### EXERCISE REQUIREMENTS:
Output exactly, with nothing added, the entries from the first line through the line with "Sort by the".

### DATA LISTING:
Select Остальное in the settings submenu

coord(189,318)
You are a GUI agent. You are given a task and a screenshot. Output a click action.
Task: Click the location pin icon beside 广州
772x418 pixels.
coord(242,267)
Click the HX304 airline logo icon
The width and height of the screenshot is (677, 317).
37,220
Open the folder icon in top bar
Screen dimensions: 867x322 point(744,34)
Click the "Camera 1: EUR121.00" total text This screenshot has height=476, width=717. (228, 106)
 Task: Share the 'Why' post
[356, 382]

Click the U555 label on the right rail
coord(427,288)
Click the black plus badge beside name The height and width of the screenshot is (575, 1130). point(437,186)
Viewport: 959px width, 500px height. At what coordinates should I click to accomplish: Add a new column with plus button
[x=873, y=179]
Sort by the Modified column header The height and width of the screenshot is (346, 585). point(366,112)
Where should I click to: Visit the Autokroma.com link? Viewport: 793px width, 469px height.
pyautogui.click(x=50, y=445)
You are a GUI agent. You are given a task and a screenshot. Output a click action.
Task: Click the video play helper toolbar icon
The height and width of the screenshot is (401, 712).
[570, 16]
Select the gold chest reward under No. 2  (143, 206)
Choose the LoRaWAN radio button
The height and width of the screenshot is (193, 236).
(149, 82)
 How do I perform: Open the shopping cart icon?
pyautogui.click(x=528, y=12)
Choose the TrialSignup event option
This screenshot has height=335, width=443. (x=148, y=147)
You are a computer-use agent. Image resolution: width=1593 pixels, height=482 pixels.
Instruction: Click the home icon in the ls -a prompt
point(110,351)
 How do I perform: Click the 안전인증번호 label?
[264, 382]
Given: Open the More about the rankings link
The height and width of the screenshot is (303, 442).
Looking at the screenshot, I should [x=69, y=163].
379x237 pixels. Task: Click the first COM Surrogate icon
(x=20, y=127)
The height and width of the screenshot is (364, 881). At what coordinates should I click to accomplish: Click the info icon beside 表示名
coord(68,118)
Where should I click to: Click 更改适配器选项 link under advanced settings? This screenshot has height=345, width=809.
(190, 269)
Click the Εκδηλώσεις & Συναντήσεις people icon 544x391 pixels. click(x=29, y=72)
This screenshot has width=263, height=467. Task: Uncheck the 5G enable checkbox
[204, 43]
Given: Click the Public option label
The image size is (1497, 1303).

### ANSWER SECTION:
Select Остальное in the settings submenu

coord(189,318)
You are a GUI agent. You are given a task and a screenshot. Output a click action.
Task: Click the location pin icon beside 广州
772x418 pixels.
coord(242,267)
Click the HX304 airline logo icon
The width and height of the screenshot is (677, 317).
37,220
Open the folder icon in top bar
Screen dimensions: 867x322 point(744,34)
Click the "Camera 1: EUR121.00" total text This screenshot has height=476, width=717. (228, 106)
 Task: Share the 'Why' post
[356, 382]

Click the U555 label on the right rail
coord(427,288)
Click the black plus badge beside name The height and width of the screenshot is (575, 1130). point(437,186)
Viewport: 959px width, 500px height. At what coordinates should I click to accomplish: Add a new column with plus button
[x=873, y=179]
Sort by the Modified column header The height and width of the screenshot is (346, 585). point(366,112)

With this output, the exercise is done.